# using DNN to find out the pdf of a regression problem

When we use deep neural networks (DNNs) to solve a 1-dimention regression problem, we can approximate data distribution with the output of a DNN like the picture below.
My question is that DNN does not have the assumption of gaussian distribution or any other distribution of itself. It just knows what value to output when it sees an input. So how do you know the probability distribution of the DNN? For example, if someone asks, what is the probability of the point appearing in (5, 0). Can DNN answer this kind of questions?

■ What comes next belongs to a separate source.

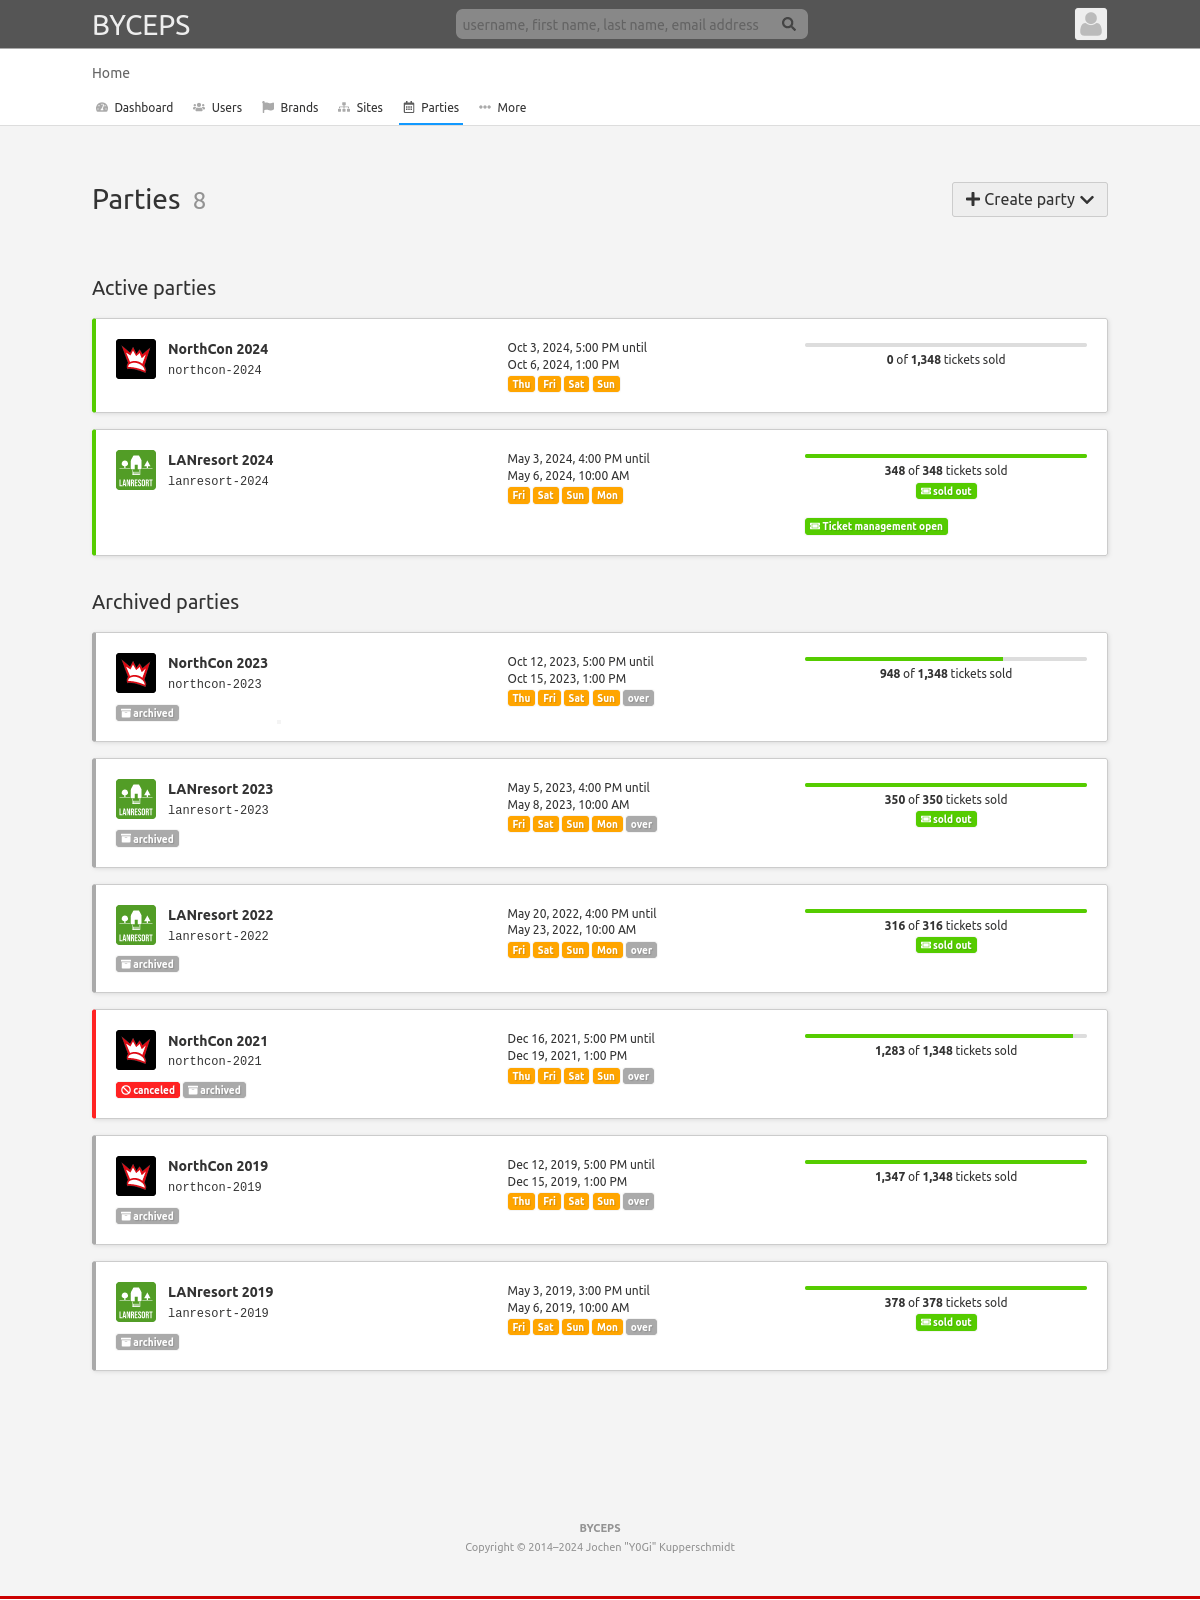This screenshot has height=1600, width=1200.
Task: Click the NorthCon 2023 ticket progress bar
Action: [945, 659]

For many regression algorithms, not only neural networks, the model is that the data is distributed by $y \sim \mathcal{N}(f(x;\theta), \sigma^2)$, where $\theta$ are the model parameters and $\sigma^2$ is the variance of the distribution (often a hyperparameter).
Maximizing the log-likelihood of the data with respect to $\theta$ is equivalent to minimizing the mean squared error loss between the $y_i$ and $f(x_i;\theta)$.
Therefore, to compute the probability density of $(5,0)$, you would just find the density of a gaussian with mean $f(5; \theta)$ and a variance of $\sigma^2$, where $f$ is your neural network.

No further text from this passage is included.